|30 January, 2019

Wednesday outlook: Oil prices rise again on Venezuelan sanctions

Oil prices rose as the U.S. imposed sanctions on Venezuela's PDVSA. Asian shares steady as investors await the outcome of the Fed's meeting. More commentary on Middle East markets, currencies and precious metals.

Image used for illustrative purpose. An oil well pump jack is seen at an oil field supply yard near Denver, Colorado February 2, 2015.

Image used for illustrative purpose. An oil well pump jack is seen at an oil field supply yard near Denver, Colorado February 2, 2015.

REUTERS/Rick Wilking
  • Oil prices rose on Wednesday on concerns over supply disruptions in Venezuela
  • Asian shares steady as investors await the outcome of the Fed’s meeting
  • Most markets in the Middle East retreated on Tuesday
  • Dollar weakens, gold prices rise

Oil prices

Oil prices rose again on Wednesday as the United States imposed sanctions on Venezuelan state-owned oil firm PDVSA, curbing its exports to the U.S. The gains followed a 2 percent price jump in the previous session.

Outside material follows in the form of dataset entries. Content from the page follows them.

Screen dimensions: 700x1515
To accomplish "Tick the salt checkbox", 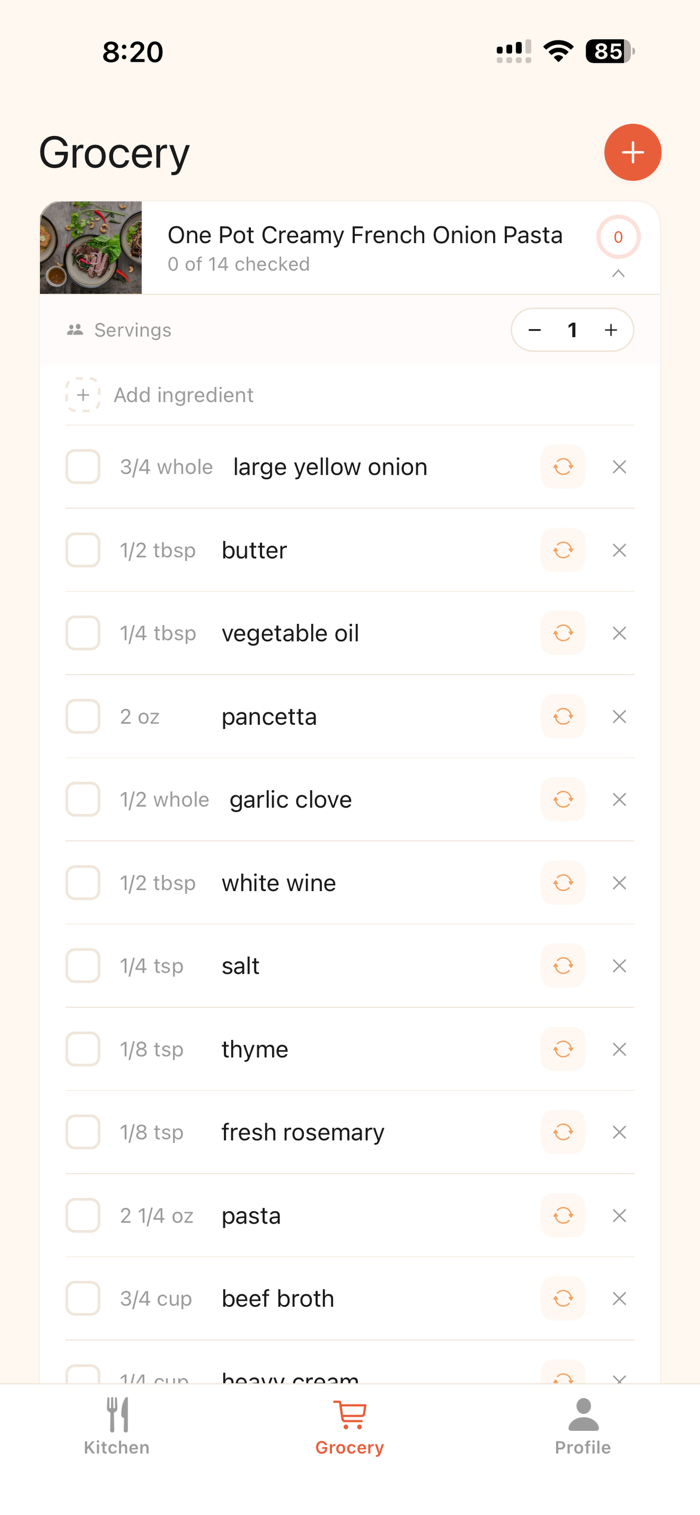I will pyautogui.click(x=83, y=966).
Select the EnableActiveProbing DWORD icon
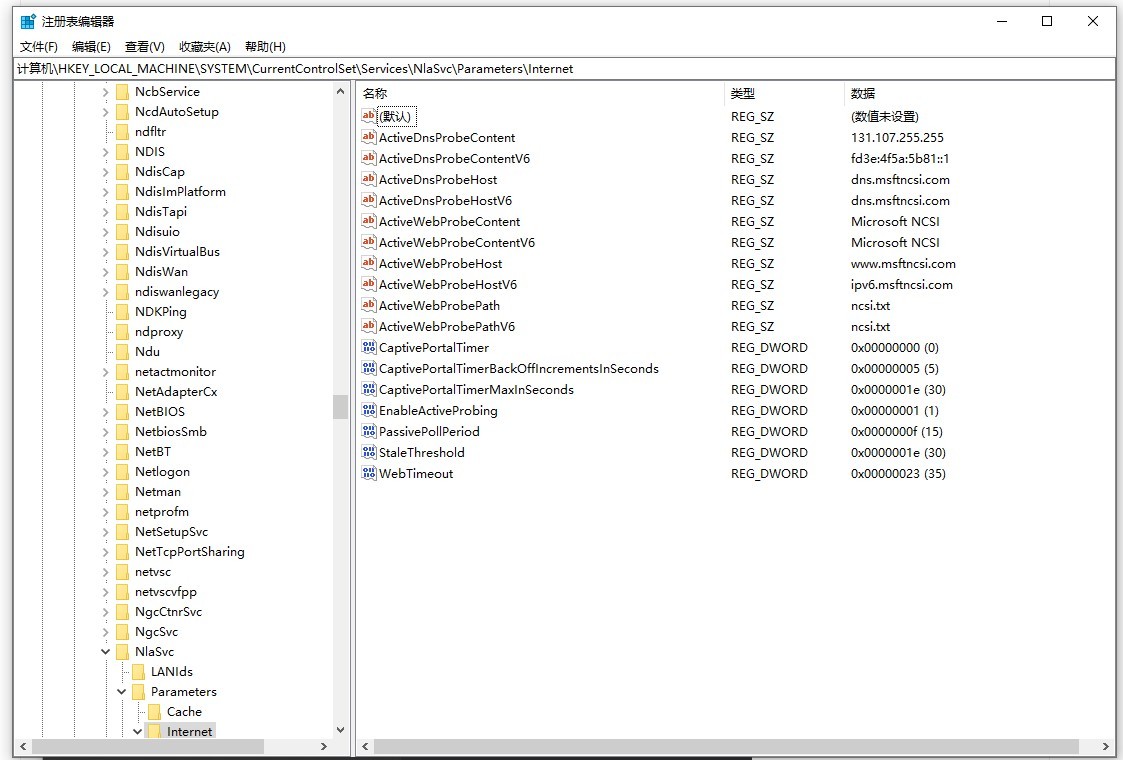Image resolution: width=1123 pixels, height=760 pixels. pos(368,410)
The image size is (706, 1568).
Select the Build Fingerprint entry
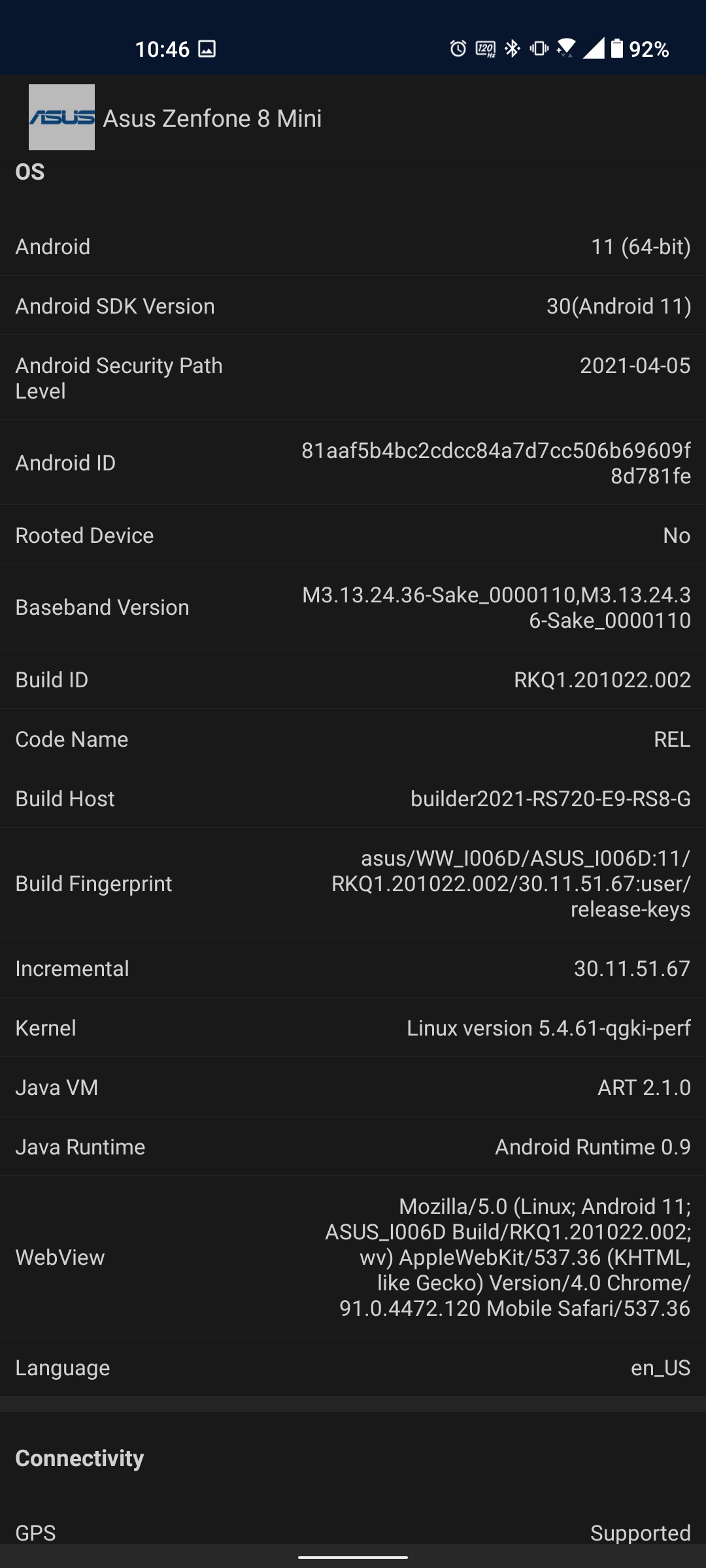353,883
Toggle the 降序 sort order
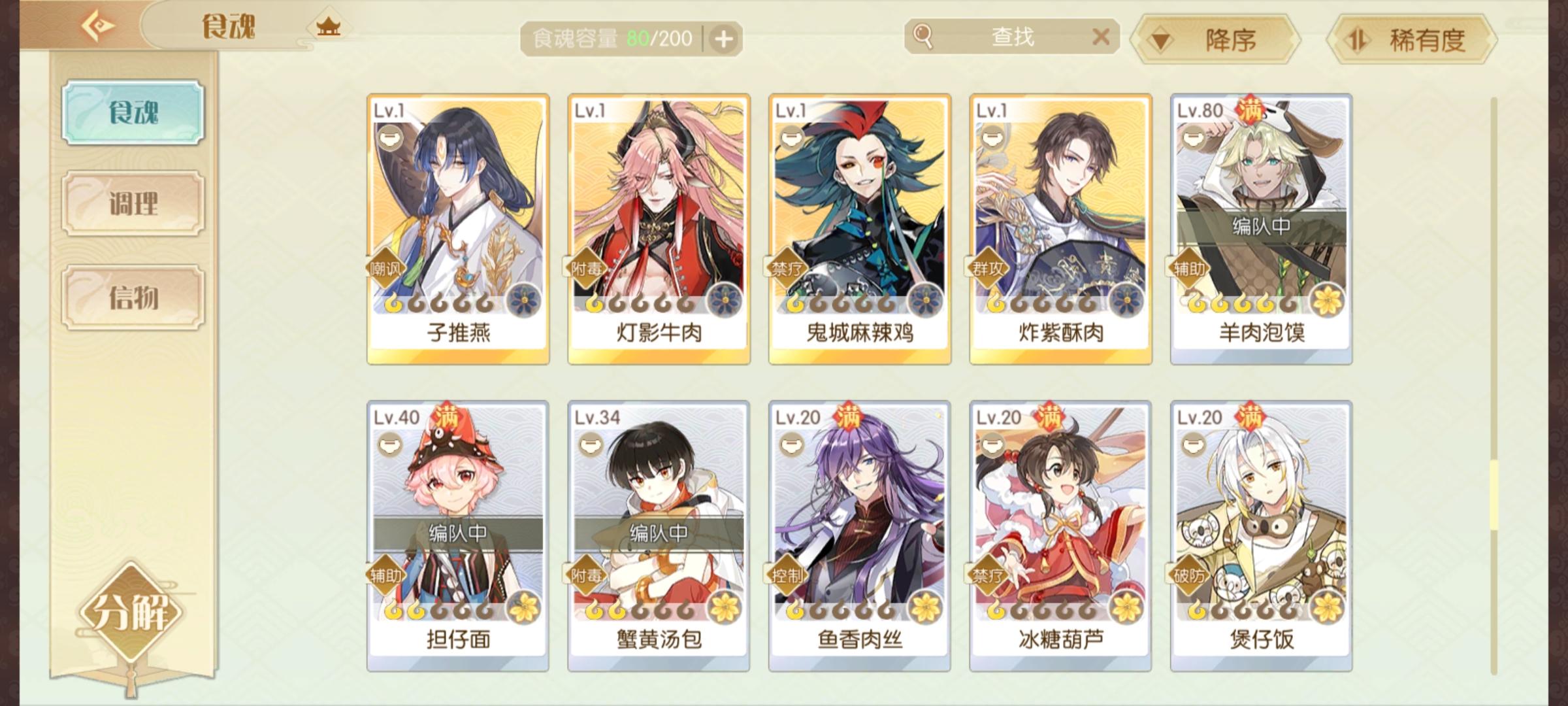This screenshot has width=1568, height=706. tap(1215, 40)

U.S. West Texas Intermediate (WTI) crude futures were at $53.43 per barrel at 0333 GMT, 12 cents, or 0.2 percent, above their last settlement.

International Brent crude oil futures rose 17 cents, or 0.3 percent, to $61.49 per barrel.

“The sanctions so far have been mostly disruptive for refiners on the U.S. Gulf Coast, who are being forced to seek alternative heavy crude supplies, and have stepped up purchases from Canada,” Vandana Hari of Vanda Insights, an energy consultancy, told Reuters.

She added, however, that Canadian oil exports would be “constrained by pipeline capacity bottlenecks.

Global markets

Asian equities steadied on Wednesday as investors were awaiting for the result of the Federal Reserve’s rates review later in the day and the outcome of high level trade talks between the United States and China.

MSCI’s broadest index of Asia-Pacific shares outside Japan was little changed. Japan’s Nikkei was an outlier, dropping 0.5 percent.

U.S. Treasury Secretary Steve Mnuchin said on Tuesday he expected to see significant progress in talks with Chinese officials and that U.S. charges against telecommunications giant Huawei Technologies Co Ltd were a separate issue, according to a Reuters report.

“It seems December was the worst month and since then things might be starting to recover a bit. If we can see more such evidence, market sentiment will be bolstered,” Nobuhiko Kuramochi, chief strategist at Mizuho Securities, told Reuters.

“Yet, it’s still not clear how strong any such recovery would be. I would bet markets will be range-bound from here,” he said.

Middle East markets

Saudi Arabia’s index dropped 0.5 percent on Tuesday with Al Rajhi Bank dropping 0.8 percent and Samba Financial Group shedding 1.6 percent.

The Dubai index edged down 0.2 percent, pulled by its banking shares. Mashreq Bank plunged 10 percent, while Commercial Bank of Dubai slumped 7.5 percent.

Abu Dhabi's index dropped 0.4 percent, with First Abu Dhabi Bank falling 0.8 percent and Abu Dhabi's National Energy Company (TAQA) slipping 6.8 percent.

The Qatari index edged up 0.2 percent, helped by a 3.6 percent rise in Qatar Fuel and a 3.2 percent increase in Qatar Gas Transport Co.

The Egyptian blue-chip index EGX30 was up 0.5 percent, helped by a 9.9 percent jump in Global Telecom Holding.

Kuwait’s premier market index added 0.4 percent, Bahrain’s index gained 0.5 percent and Oman’s index gained 0.3 percent.


The dollar eased ahead of the Fed meeting.

The dollar index, which measures the greenback against a basket of six major currencies, dipped 0.1 percent to 95.732.

Precious metals

Gold prices rose on Wednesday as the dollar weakened.

Spot gold was up 0.2 percent at $1,313.91 per ounce by 0245 GMT, after touching its highest since May 15 at $1,314.10 early in the session.

U.S. gold futures rose 0.3 percent to $1,312.30 per ounce.